§ Work required
Leave out every picture, and return exactly the lines from the line containing "Click the Compute simulation button" through the end of the records below, both inclusive.

────────────────────

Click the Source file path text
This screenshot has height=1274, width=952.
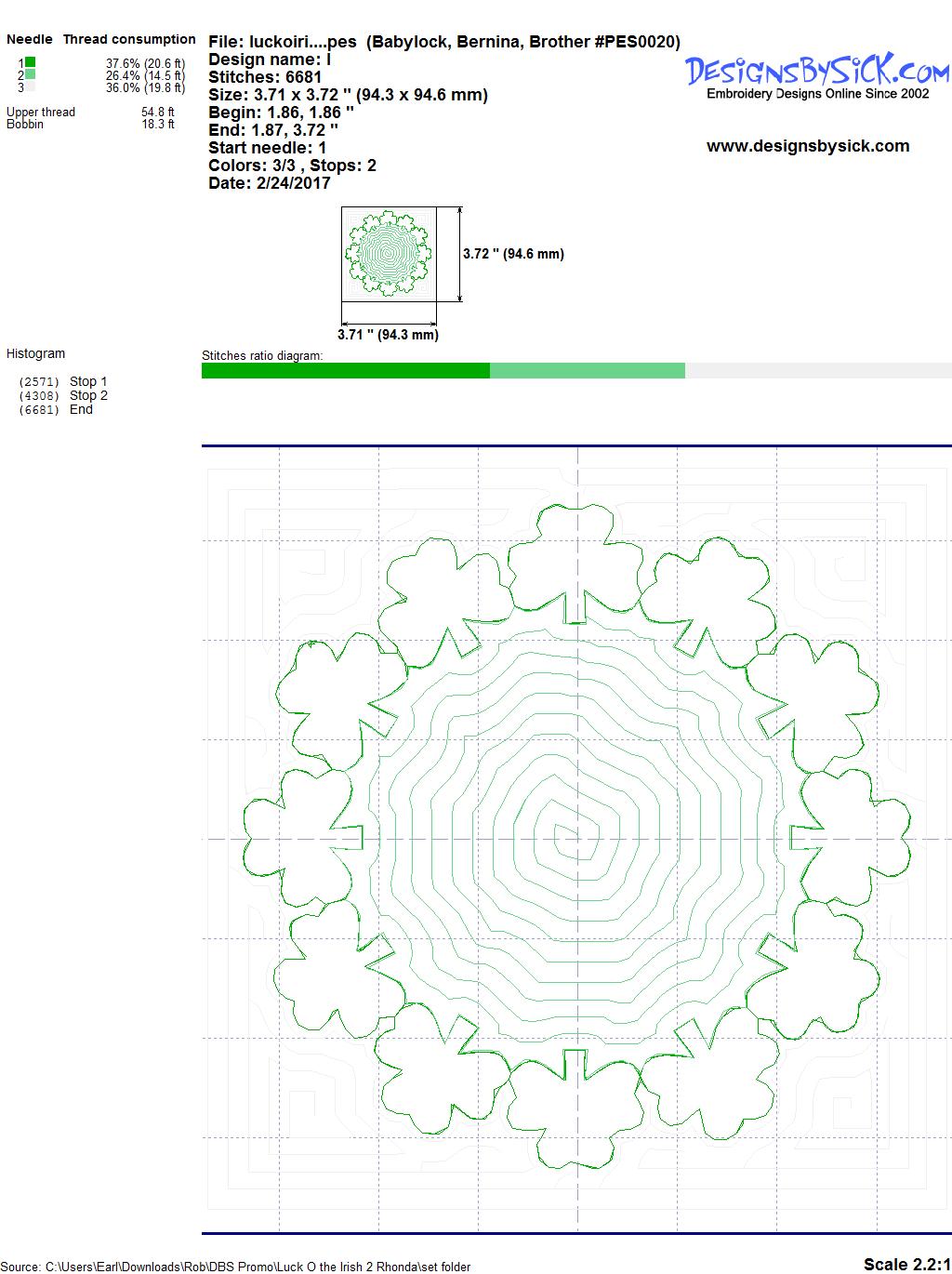tap(238, 1267)
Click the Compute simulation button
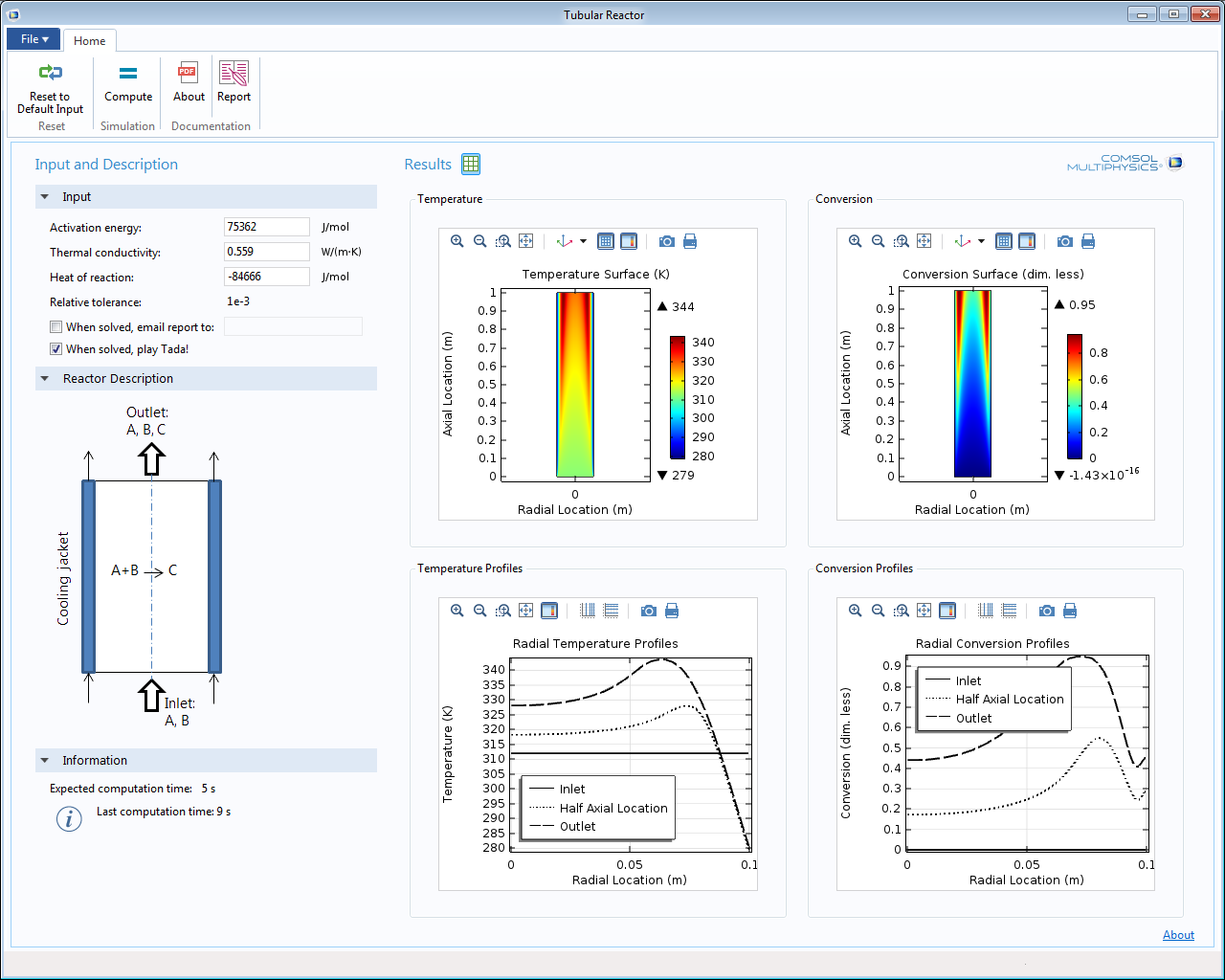The width and height of the screenshot is (1225, 980). (x=128, y=83)
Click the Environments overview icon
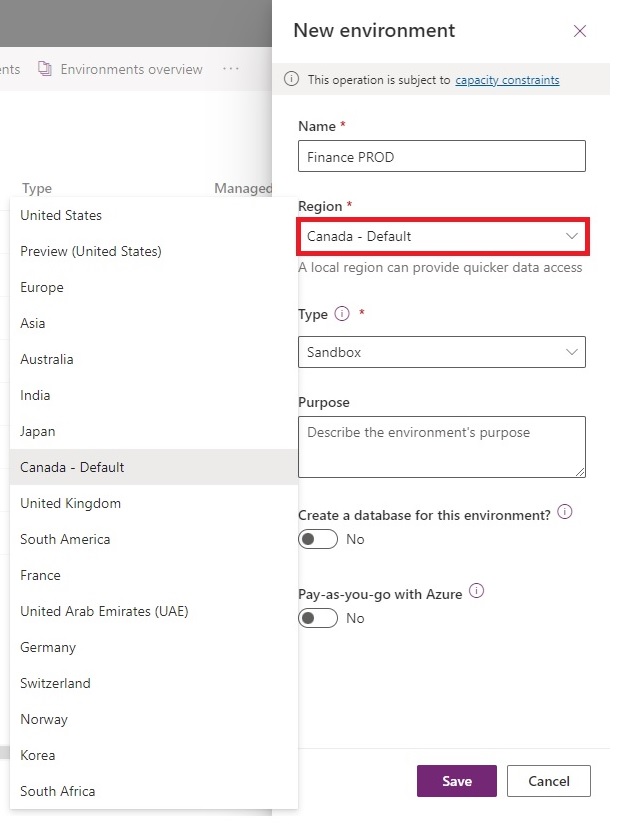This screenshot has width=621, height=832. click(44, 69)
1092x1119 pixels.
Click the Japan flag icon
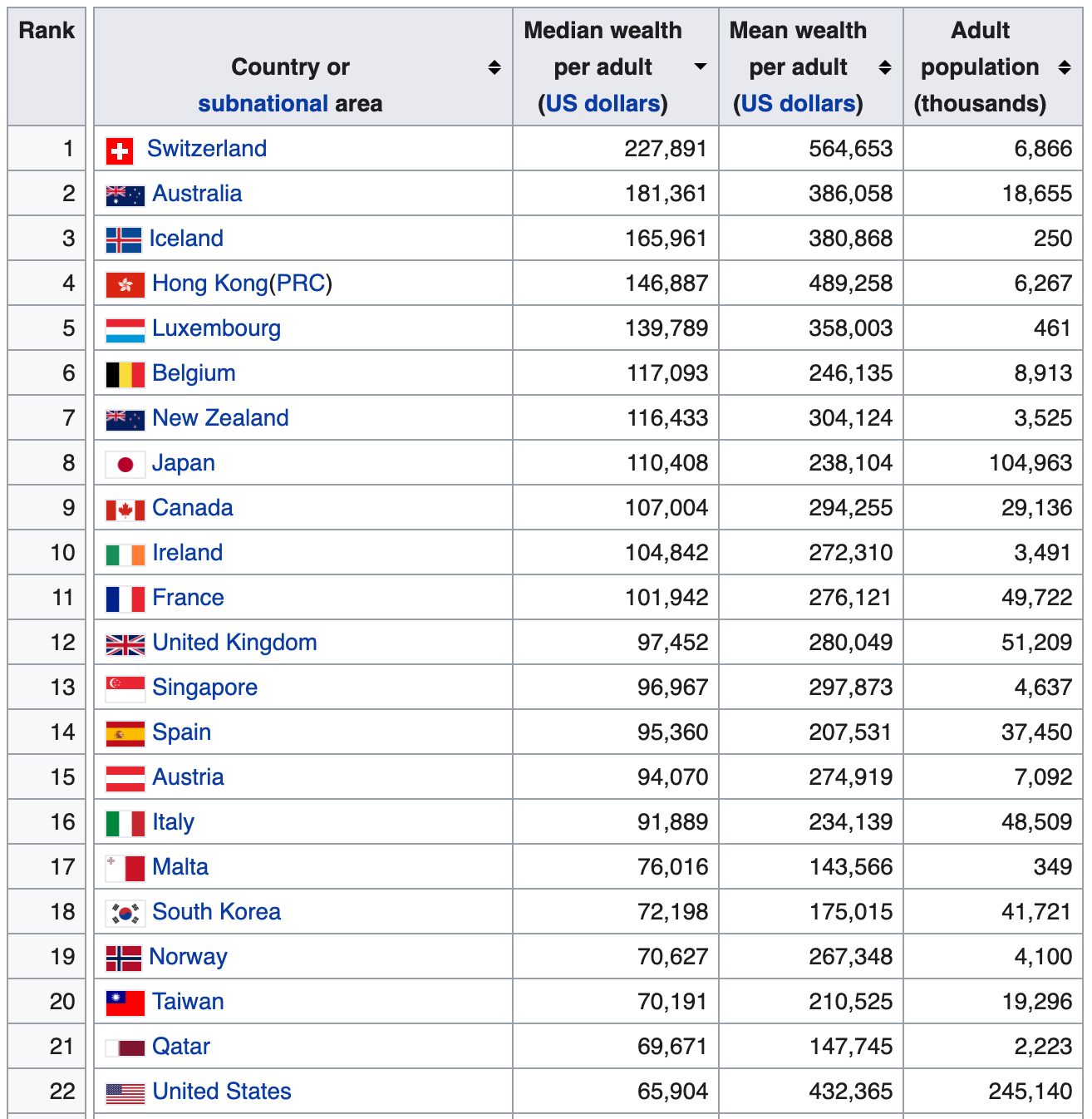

────────────────────

§ Task output
Click the Compute simulation button
The width and height of the screenshot is (1225, 980). (x=128, y=83)
Click the Environments overview icon
This screenshot has width=621, height=832. click(44, 69)
1092x1119 pixels.
Click the Japan flag icon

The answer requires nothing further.